Erudition That’s Not Just Skin Deep

“Egypt is magic” is a cultural assumption that dates back millennia. In part, it was a narrative which the ancient Egyptians promoted about themselves; magicians were a part of their culture, and their civilisation was ancient enough that over time understanding of its earlier phases passed into legend and myth as much as official history. (More time passed between the Great Pyramid’s construction and the dawning of Christianity than have passed between now and the Crucifixion, after all.)

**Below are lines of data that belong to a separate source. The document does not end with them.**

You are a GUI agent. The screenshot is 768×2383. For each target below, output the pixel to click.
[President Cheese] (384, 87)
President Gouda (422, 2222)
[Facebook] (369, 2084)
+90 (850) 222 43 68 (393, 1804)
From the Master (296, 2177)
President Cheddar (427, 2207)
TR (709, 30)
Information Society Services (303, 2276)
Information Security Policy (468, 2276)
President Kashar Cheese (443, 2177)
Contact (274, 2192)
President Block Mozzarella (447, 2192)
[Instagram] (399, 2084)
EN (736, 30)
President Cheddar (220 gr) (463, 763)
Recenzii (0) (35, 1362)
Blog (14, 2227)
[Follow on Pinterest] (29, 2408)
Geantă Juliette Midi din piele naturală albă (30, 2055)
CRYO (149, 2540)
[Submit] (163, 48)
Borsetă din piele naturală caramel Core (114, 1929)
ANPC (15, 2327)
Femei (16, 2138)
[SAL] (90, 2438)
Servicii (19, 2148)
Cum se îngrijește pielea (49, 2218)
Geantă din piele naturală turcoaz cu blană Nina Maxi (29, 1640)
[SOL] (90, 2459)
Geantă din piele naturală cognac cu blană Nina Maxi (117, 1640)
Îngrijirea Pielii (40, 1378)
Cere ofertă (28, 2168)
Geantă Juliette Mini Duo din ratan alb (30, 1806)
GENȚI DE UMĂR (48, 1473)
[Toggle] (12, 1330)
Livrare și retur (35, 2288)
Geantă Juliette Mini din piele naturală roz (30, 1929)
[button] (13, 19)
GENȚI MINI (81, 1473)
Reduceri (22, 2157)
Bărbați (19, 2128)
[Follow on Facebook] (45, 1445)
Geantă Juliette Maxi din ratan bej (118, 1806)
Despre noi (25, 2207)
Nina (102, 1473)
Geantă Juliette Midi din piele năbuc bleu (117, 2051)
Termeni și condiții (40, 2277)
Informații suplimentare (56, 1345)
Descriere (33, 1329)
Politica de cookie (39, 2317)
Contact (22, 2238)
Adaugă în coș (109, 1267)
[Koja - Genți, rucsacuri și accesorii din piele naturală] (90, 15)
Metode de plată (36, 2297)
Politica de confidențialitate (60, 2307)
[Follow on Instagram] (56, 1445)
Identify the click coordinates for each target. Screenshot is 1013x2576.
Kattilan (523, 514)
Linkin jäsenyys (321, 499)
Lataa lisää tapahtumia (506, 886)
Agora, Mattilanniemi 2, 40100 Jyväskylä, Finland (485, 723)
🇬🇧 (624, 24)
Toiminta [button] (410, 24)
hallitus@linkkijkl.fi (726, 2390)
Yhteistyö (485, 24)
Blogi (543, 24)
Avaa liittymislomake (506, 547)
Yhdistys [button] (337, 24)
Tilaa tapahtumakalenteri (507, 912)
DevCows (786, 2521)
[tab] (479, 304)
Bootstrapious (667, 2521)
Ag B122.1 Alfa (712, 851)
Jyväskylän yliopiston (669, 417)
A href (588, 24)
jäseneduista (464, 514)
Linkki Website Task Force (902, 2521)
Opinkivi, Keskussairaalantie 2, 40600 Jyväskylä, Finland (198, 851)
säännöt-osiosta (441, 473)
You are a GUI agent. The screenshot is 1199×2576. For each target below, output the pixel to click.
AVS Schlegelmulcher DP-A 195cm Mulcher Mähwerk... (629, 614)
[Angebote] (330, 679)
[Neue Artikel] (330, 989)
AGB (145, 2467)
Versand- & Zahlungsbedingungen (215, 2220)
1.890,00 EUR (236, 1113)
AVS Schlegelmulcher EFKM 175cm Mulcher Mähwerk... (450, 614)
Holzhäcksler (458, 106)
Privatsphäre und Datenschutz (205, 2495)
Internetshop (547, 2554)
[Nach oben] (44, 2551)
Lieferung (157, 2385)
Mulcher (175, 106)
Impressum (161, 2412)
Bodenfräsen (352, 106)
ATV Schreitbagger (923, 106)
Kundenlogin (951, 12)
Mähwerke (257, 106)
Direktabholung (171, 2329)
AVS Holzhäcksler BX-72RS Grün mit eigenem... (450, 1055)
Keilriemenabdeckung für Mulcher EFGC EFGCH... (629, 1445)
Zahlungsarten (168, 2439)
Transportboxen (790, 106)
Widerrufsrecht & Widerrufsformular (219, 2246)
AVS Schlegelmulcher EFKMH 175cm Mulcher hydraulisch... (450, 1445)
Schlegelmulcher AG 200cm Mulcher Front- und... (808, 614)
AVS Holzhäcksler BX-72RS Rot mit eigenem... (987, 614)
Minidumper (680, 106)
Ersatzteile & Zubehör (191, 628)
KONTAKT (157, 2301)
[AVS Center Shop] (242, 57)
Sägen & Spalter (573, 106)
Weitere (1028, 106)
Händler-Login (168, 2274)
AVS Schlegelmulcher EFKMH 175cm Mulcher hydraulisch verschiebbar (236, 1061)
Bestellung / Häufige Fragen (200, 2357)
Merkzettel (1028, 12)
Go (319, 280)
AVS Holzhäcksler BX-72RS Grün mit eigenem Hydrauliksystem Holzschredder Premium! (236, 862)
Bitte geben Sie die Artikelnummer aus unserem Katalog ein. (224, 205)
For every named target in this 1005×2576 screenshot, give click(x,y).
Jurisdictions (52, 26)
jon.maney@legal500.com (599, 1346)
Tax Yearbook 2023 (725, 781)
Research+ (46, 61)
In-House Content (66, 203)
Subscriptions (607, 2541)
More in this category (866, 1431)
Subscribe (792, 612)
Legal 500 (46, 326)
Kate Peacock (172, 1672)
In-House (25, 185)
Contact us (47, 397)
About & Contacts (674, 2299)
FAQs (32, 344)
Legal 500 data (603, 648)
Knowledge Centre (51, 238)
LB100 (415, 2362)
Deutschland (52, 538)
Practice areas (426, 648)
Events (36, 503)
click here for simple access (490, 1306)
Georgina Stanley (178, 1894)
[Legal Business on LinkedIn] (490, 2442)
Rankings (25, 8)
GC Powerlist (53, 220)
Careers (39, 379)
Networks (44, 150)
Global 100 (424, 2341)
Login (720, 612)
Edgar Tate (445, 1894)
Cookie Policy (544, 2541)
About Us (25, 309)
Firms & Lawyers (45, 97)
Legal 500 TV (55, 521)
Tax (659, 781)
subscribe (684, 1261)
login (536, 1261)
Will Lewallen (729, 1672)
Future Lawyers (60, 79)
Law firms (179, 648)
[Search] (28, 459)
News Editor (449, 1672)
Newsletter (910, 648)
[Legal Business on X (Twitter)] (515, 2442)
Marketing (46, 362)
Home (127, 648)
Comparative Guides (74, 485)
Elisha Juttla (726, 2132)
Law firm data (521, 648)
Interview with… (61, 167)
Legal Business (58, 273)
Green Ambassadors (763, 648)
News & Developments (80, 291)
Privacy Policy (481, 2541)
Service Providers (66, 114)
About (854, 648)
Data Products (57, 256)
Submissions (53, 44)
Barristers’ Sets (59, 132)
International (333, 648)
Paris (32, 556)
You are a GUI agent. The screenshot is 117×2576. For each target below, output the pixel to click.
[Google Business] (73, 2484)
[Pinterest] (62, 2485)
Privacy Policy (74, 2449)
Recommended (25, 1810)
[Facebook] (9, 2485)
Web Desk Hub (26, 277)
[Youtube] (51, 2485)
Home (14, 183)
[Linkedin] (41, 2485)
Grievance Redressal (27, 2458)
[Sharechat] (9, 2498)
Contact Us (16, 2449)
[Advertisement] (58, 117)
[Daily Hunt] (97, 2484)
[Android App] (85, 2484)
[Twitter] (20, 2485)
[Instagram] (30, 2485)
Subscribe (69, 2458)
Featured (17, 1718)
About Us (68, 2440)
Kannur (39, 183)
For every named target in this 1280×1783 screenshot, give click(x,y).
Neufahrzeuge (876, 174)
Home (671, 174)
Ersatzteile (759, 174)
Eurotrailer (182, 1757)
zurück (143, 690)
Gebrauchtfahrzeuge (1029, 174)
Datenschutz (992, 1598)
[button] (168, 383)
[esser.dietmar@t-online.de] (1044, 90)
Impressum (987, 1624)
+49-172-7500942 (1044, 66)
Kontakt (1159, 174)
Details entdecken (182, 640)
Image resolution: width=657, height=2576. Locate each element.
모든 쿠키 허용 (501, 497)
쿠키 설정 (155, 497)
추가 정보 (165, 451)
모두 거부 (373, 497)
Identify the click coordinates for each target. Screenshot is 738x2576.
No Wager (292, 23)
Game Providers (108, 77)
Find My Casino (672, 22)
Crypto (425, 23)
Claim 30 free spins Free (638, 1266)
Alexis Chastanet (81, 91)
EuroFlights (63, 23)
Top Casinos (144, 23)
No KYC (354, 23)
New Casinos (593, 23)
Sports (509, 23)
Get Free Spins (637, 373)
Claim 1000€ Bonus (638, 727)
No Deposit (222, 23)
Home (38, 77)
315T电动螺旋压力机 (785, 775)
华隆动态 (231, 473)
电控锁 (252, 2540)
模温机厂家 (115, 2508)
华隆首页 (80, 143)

It was also a bit of PR which numerous other Mediterranean cultures bought into, and became a recurring assumption in European culture as a whole. The Greeks bought into it, the Romans bought into it, Jewish sources like Exodus and the Talmud bought into it, and so it’s no surprise that much of Christendom bought into it, Enlightenment-era Freemasons and other such esoteric societies bought into it – particularly after Napoleon’s invasion of Egypt rekinded a general interest in Egyptology, the Golden Dawn bought into it to the extent that most of their rituals involved extensive riffs on Egyptian myth, and Crowley bought into it so hard that his Book of the Law was steeped in Egyptian imagery and received during a honeymoon in Cairo.

Many occult practitioners like to hype up the extent to which they are participating in a tradition which winds its way back through the ages to ancient Egypt. The extent to which is the case has always been doubtful. The myth that the tarot dates back to Egyptian times seems to have little to no basis in fact, and the Golden Dawn’s rituals reflect tentative Victorian reconstructions of Egyptian religion more than they do actual practices handed down through the years by a centuries-old tradition.

However, whilst there is little evidence for a tradition passed down on an institutional or personal level – no secret society or Sith-style chain of master and apprentice winding its way back through the years to connect modern occult groups to the practitioners of ancient Egypt, there is evidence for a literary or textual tradition being passed down – concepts in Egyptian writing on the subject of magic which ended up in some fashion influencing the medieval grimoires which Renaissance and Enlightenment-era magicians would then develop in their own directions and make their own additions to.

Perhaps the most extensive collection of material we have on Egyptian magical practices are what’s known as the Greek Magical Papyri, a collection of magical texts – including what seem to be the handbooks used by actual practicing magicians – that had been accumulated in private collections in the post-Napoleon burst of Egyptological research.